As you read this, a swarm of turbaned men would have gathered in Sonepat, near Delhi, to sagely discuss the need to get girls married at 16. The Sarva Khap Jat Panchayat believes that getting girls married off at a young age would prevent rapes. It is for the girls’ own protection, they said when Haryana hit the headlines last week for its rash of rapes. There were 15 rapes reported in one month in the small state bordering Delhi, and many of these were sensational gangrapes that ended in deaths. So if only the legal age of marriage was lowered to 16, there would be no rapes.
Now there are a number of problems with this logic of course. For one, it curiously believes that rape is caused by women who don’t have an outlet for their sexual needs even at the ripe old age of 16 or 17. Otherwise why would marrying girls off at 16 solve the problem? Clearly men have no role in the rape. Or, is it about a married woman being owned and thus protected by her husband and his family? But the same argument also believes that unmarried women are owned by their fathers, or brothers, and must be protected by these men. So it cannot, logically, be just a matter of the girl’s protection by her master.
Besides, there is the small matter of finding women to marry off. Haryana has one of the country’s worst sex ratios, with 877 females per 1,000 males. If one talks of rape as a matter of repressed sexuality finding an outlet one needs to focus on sexually frustrated men who have failed to find wives. It has nothing to do with lowering the girl’s age of marriage. And the khap leaders seem to forget that married and even pregnant women are raped. Little children are raped. Last year 9,398 children were raped in India. Many of them were killed as well.
Rape is not so much about sex as about power. Surely the khap leaders know that? Especially since they often order the rape of mothers whose sons dare to marry defying caste and gotra laws.
In fact, rape has shot up over the decades. There were 24,206 rapes reported in 2011. Reported rapes have gone up by 873 per cent from the 2043 cases in 1971, when the National Crime Records Bureau first started collecting data for rape. Today, there is a rape every 20 minutes in India. And our conviction rate for rape is just 26 per cent of cases that go to court.
Not surprisingly, former Haryana Chief Minister Chautala quickly voiced his support for the khap leaders. He has always been loyal to their outrageously regressive views. Earlier he had pushed their cause vigorously when the khaps had demanded that same gotra marriage be made illegal.
***
What this task involves:
Please write out the article again, beginning at the words "Not surprisingly, former" and stopping after "be made illegal.", and swap "vigorously" for "strongly".

Supplied data:
***
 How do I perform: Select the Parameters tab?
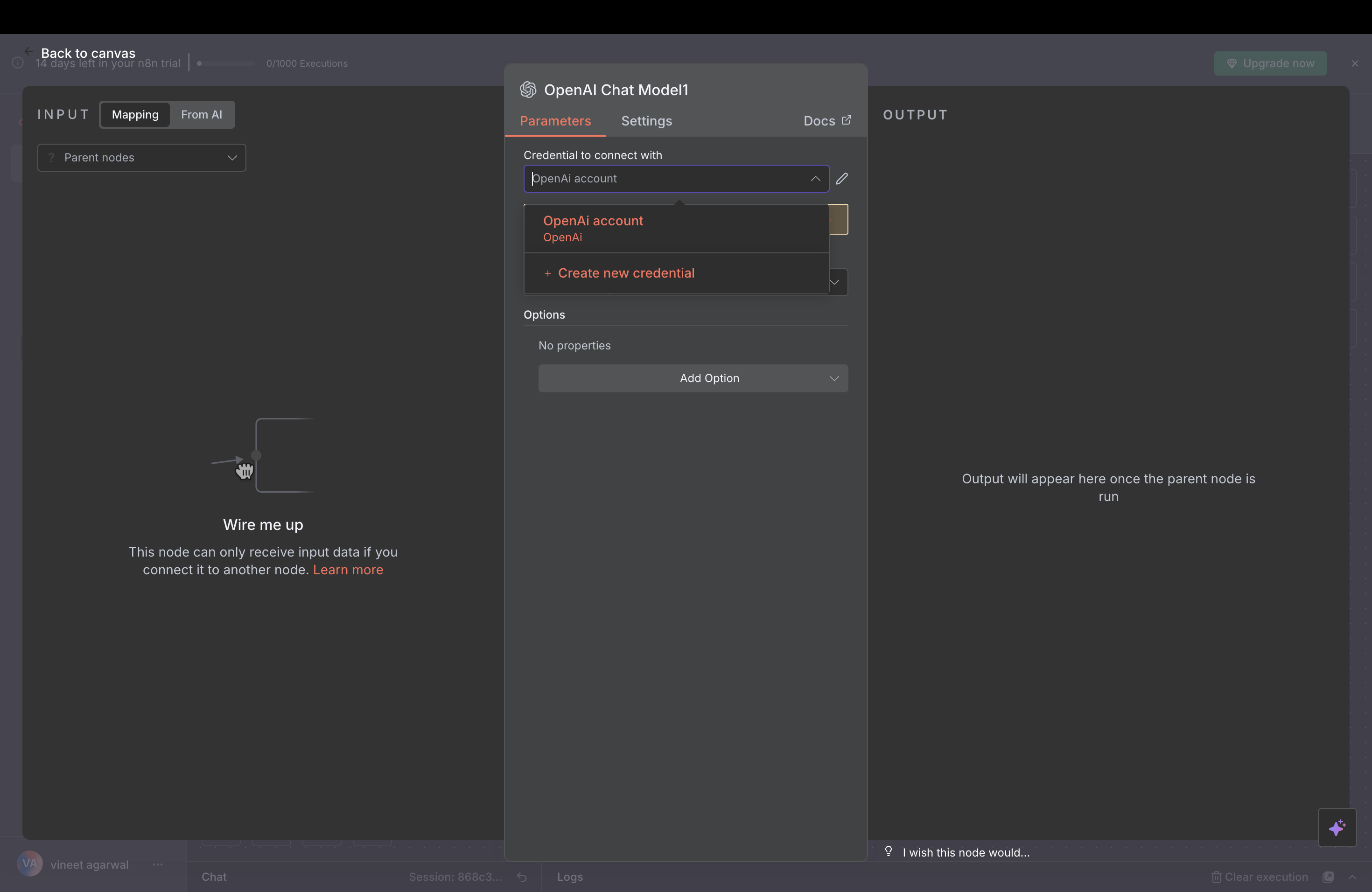555,121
***
Correct result:
Not surprisingly, former Haryana Chief Minister Chautala quickly voiced his support for the khap leaders. He has always been loyal to their outrageously regressive views. Earlier he had pushed their cause strongly when the khaps had demanded that same gotra marriage be made illegal.